Material for the task Block Start

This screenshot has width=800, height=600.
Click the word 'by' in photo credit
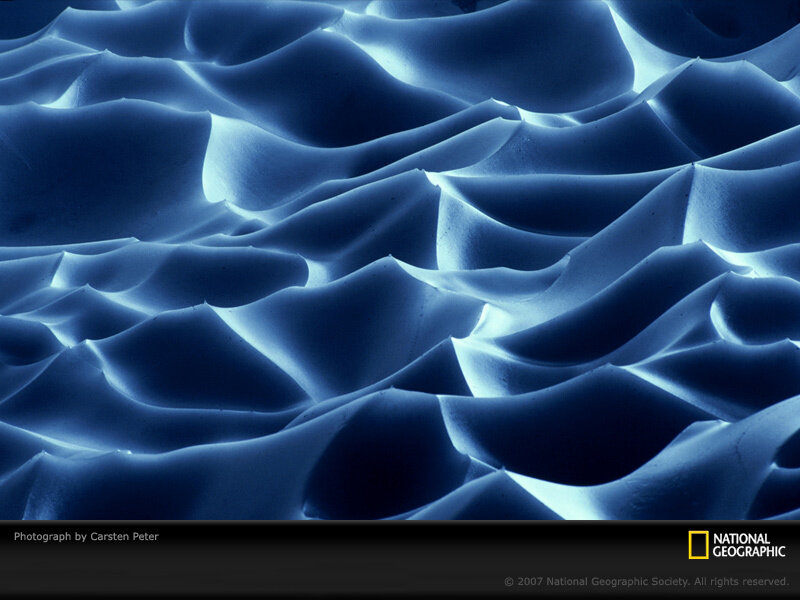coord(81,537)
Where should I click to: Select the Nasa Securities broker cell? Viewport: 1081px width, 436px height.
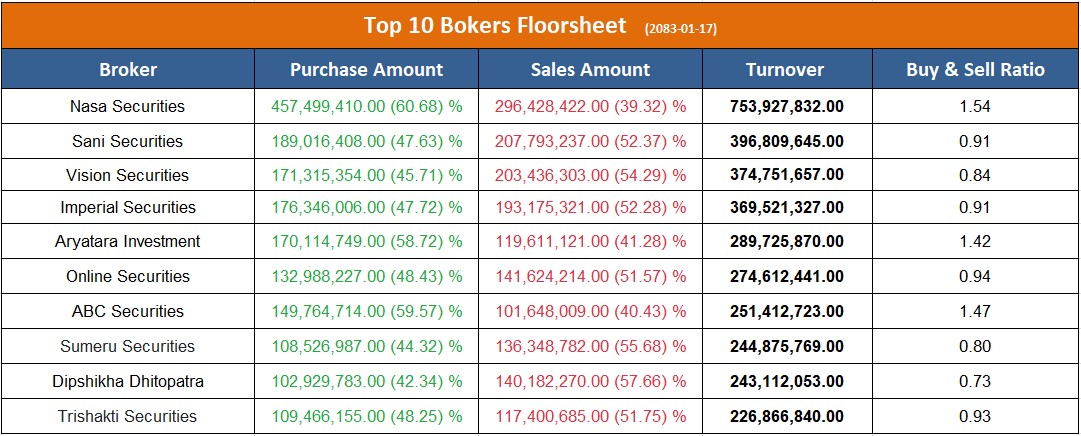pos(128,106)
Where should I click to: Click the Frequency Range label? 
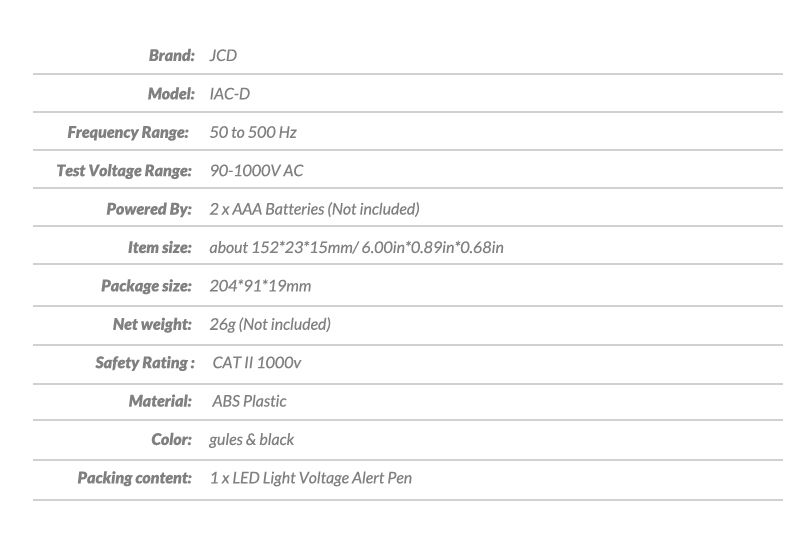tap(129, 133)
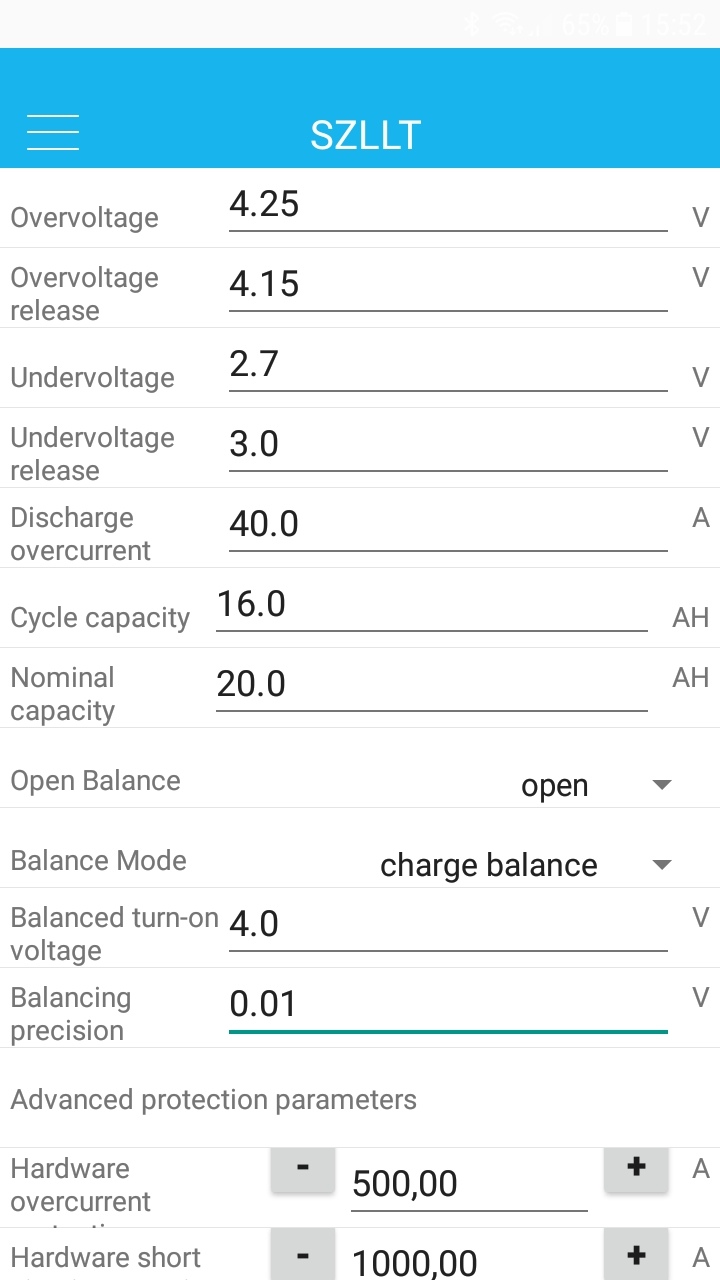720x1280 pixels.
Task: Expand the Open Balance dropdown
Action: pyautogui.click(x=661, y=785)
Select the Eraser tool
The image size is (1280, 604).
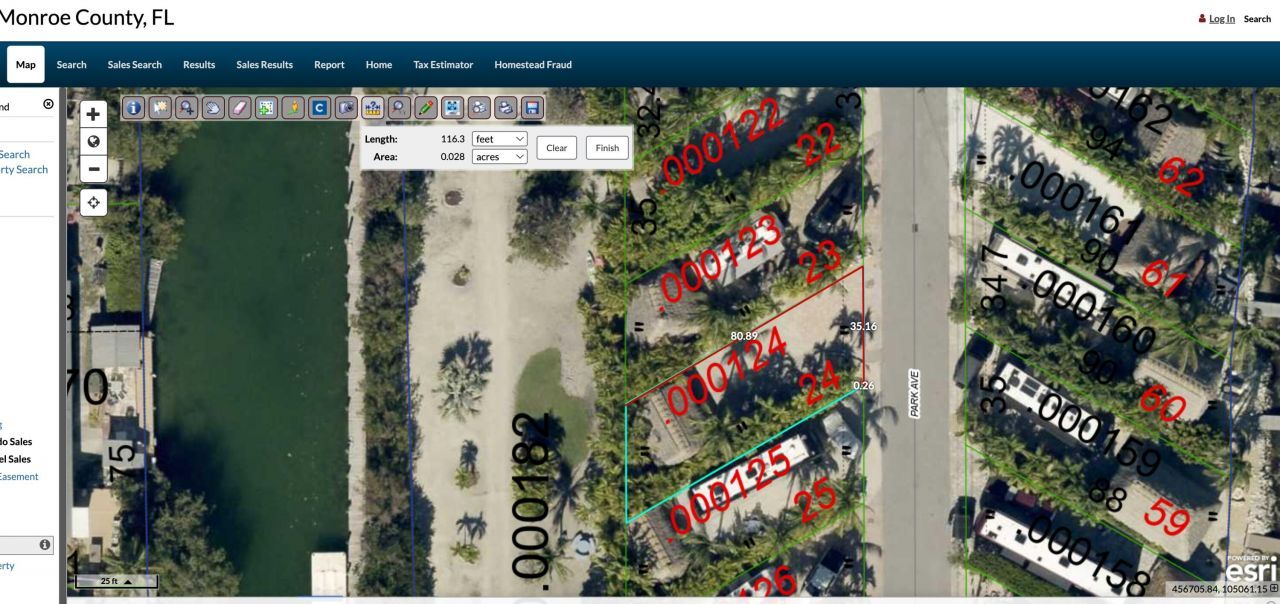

Material for the task Block End

Goal of the exercise:
Reprint each of the records exactly and skip the images.

Answer area:
This screenshot has width=800, height=600.
Click the word 'by' in photo credit
coord(81,537)
Where should I click to: Select the Nasa Securities broker cell? Viewport: 1081px width, 436px height.
pos(128,106)
Where should I click to: Click the Frequency Range label? 
tap(129, 133)
720x1280 pixels.
Task: Expand the Open Balance dropdown
Action: pyautogui.click(x=661, y=785)
Select the Eraser tool
The image size is (1280, 604).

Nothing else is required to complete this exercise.